Please copy every line from the following entries in which the word "Potlač" appears.

● **Screenshot grounding data**
• • • • •
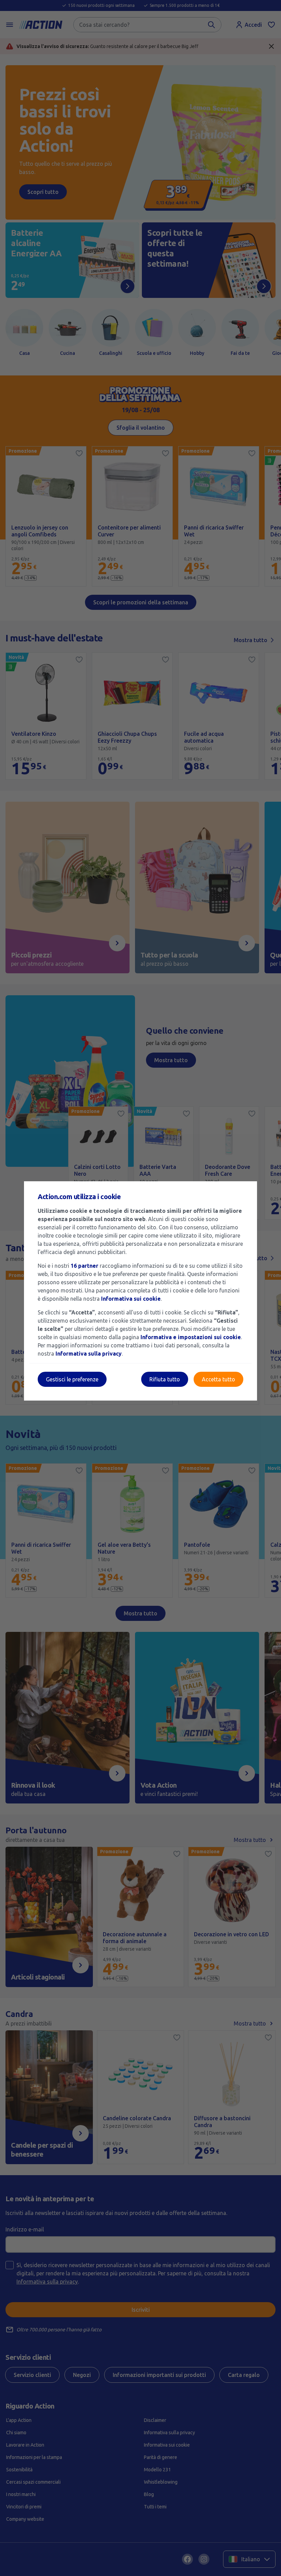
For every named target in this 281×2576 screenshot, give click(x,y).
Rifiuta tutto (164, 1379)
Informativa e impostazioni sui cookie (190, 1337)
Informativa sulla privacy (89, 1353)
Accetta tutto (218, 1379)
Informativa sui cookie (131, 1299)
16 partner (84, 1266)
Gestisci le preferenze (72, 1379)
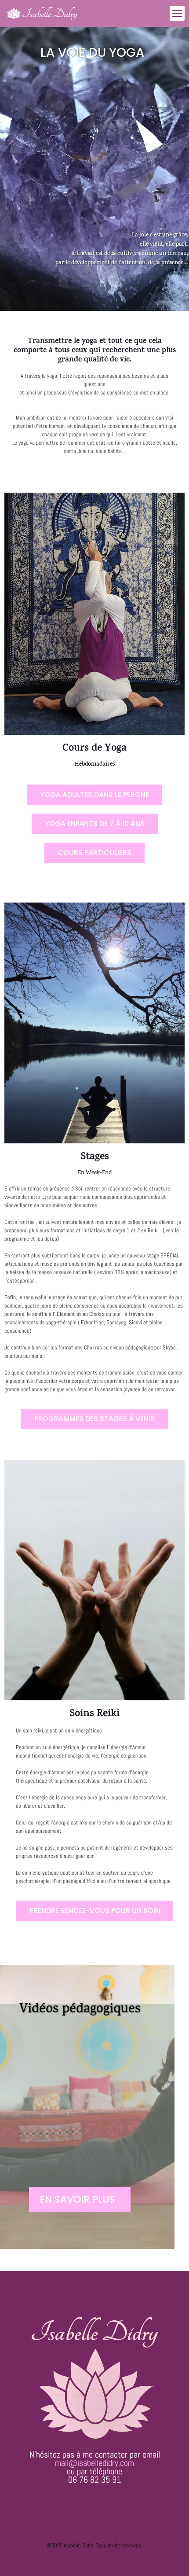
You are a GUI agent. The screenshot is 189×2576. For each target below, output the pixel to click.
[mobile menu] (177, 13)
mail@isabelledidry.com (94, 2463)
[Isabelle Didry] (42, 13)
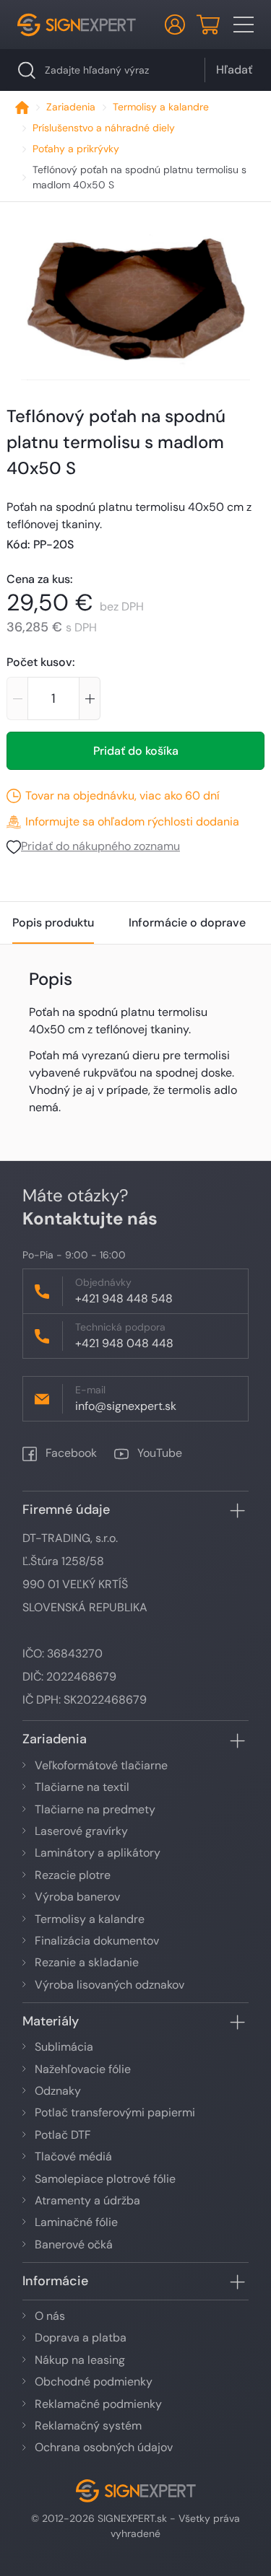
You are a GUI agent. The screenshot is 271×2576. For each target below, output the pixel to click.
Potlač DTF (63, 2134)
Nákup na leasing (80, 2359)
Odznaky (58, 2090)
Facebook (70, 1452)
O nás (50, 2315)
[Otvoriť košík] (208, 24)
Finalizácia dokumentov (97, 1940)
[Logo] (76, 25)
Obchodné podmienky (93, 2381)
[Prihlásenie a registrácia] (175, 24)
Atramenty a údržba (87, 2200)
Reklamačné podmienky (98, 2403)
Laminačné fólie (76, 2222)
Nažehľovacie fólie (83, 2069)
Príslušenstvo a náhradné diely (104, 127)
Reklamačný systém (88, 2425)
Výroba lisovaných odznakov (109, 1984)
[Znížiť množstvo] (17, 698)
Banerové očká (74, 2244)
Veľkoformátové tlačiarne (101, 1765)
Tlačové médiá (73, 2156)
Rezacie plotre (73, 1875)
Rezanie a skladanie (87, 1962)
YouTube (158, 1452)
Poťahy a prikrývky (76, 148)
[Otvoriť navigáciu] (243, 24)
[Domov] (22, 107)
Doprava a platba (80, 2337)
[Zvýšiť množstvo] (89, 698)
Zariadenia (70, 106)
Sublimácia (64, 2046)
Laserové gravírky (81, 1831)
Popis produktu (53, 922)
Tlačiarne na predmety (95, 1809)
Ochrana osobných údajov (104, 2447)
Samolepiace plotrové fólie (105, 2178)
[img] (135, 307)
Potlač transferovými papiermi (115, 2112)
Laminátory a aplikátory (97, 1852)
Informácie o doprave (187, 922)
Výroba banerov (77, 1896)
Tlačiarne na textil (82, 1787)
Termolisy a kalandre (161, 106)
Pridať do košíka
• • • • •
● **RESULT BELOW**
Potlač DTF (63, 2134)
Potlač transferovými papiermi (115, 2112)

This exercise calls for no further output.